- **EXCERPT**
━━━

3. In political organisation the only alternative to elected leadership is unelected leadership. This is something the “Occupy” movement has yet to get clear about. There is a lot of talk about a “leaderless” movement. And I won’t mince my words. This is a delusion and a dangerous delusion.
The first time in modern history that the working people took political power in their own right – for just three months in 1871 in the Paris Commune – they figured out this much that all leadership had to be democratically elected, collective, recallable and accountable. And, further that real democracy could not be just representative but had also to be participatory (direct democracy).
If you don’t have democratically elected, collective, recallable and accountable leadership then you have de facto unelected, non-collective, unrecallable and unaccountable leaderships (or more likely misleaderships) emerging and operating. We have seen some of this already in this new movement and I am confident the movement will soon wise up on this score.
It is not hard to understand the deep suspicion of leaders when we have come through a period of massive betrayals of working people around the world by the leaderships of trade unions and supposedly working class parties. Indeed, the widespread loss anger against the 1% is enmeshed with an anger at “leaderships” that purported to represent the interests of the 99% but who have done the dirty work for the 1%.
While we can see where the suspicion of “leaders” is coming from our only protection from the betrayal of such misleaders is to organise to entrench democratic selection, accountability, right of recall and build institutions of participatory democracy. If we don’t do this, then the movement of the 99% will be more vulnerable to the sort of leadership betrayals that working people’s movements have experienced around the world over the last century.
* * *
When a new movement of the oppressed and exploited arises it is always conditioned by the specific mass experiences that forced it into existence. Experienced activists should seek to understand the roots of the movement and be sensitive to its specific characteristics.

━━━

- **PROVIDED MATERIAL**
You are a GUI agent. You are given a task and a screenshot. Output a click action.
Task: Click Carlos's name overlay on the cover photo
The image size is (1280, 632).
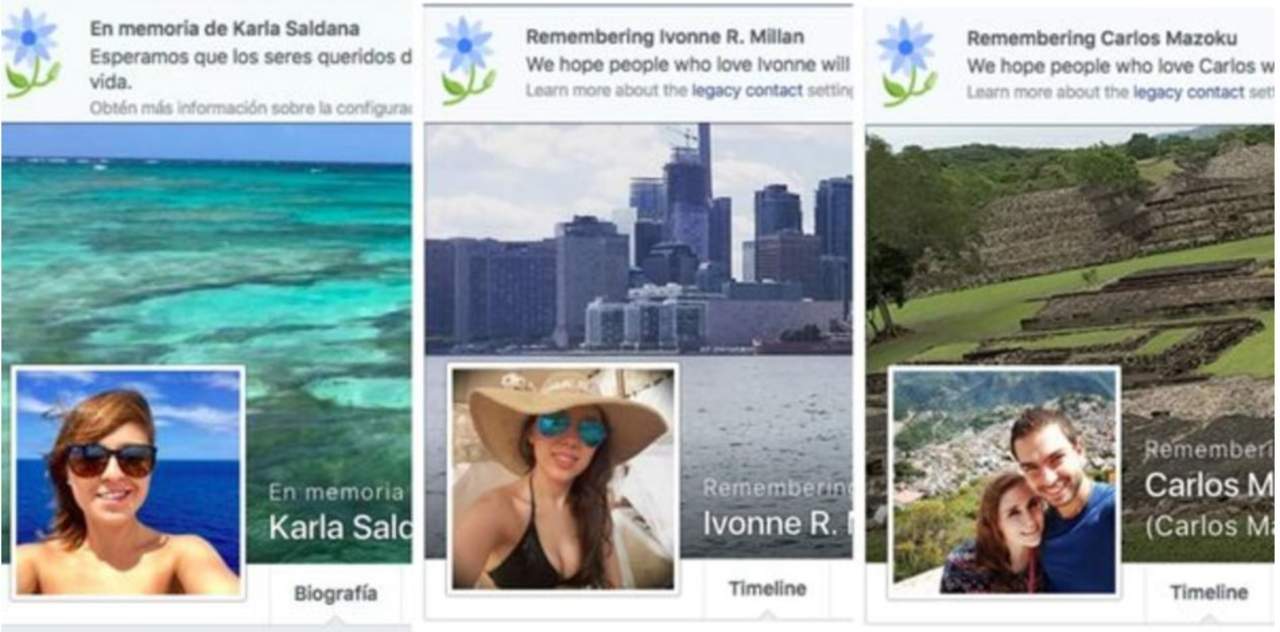pyautogui.click(x=1208, y=485)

━━━

- **EXERCISES**
**a)** From the text on leadership in the Occupy movement, list the qualities the Paris Commune decided all leadership must have.
**b)** Continue the text on leadership in the Occupy movement, picking up after its final sentence.
The lines have nothing to do with the text on leadership in the Occupy movement.

- **ANSWERS IN ORDER**
**a)**
- Democratically elected
- Collective
- Recallable
- Accountable

**b)**
This “Occupy” movement today, like the “21st Century socialism” mass movement in Latin America is very much shaped by the betrayals of the working class movement in the 20th century. The emphasis is on building a thoroughly democratic movement. New technologies and broader access to education in many countries are powerful assets for these new movements. We need to recognise this and make full use of these assets.
In addition, the new movements determination to be thoroughly democratic will mean that it will go through a process of working out exactly what democratic forms are best. There will be long discussions and the role of experienced activists should be dive into these discussions and patiently explain the lessons of past experience while listening to and welcoming all new ideas that help the movement organise democratically and effectively. They will be prepared to test things out, to allow the process of trial and error at times, to allow the movement to develop on the basis of its own collective experiences.
Our objective as socialists is the total democratisation of society – not just the bourgeois democracy that leaves most of the major social and economic decisions to the boards of directors of the richest 1%. Our objective is the end to the tyranny of super-rich minority and its replacement by true people’s power that can begin the big task of refashioning the world on the basis of democracy, justice and ecological sustainability.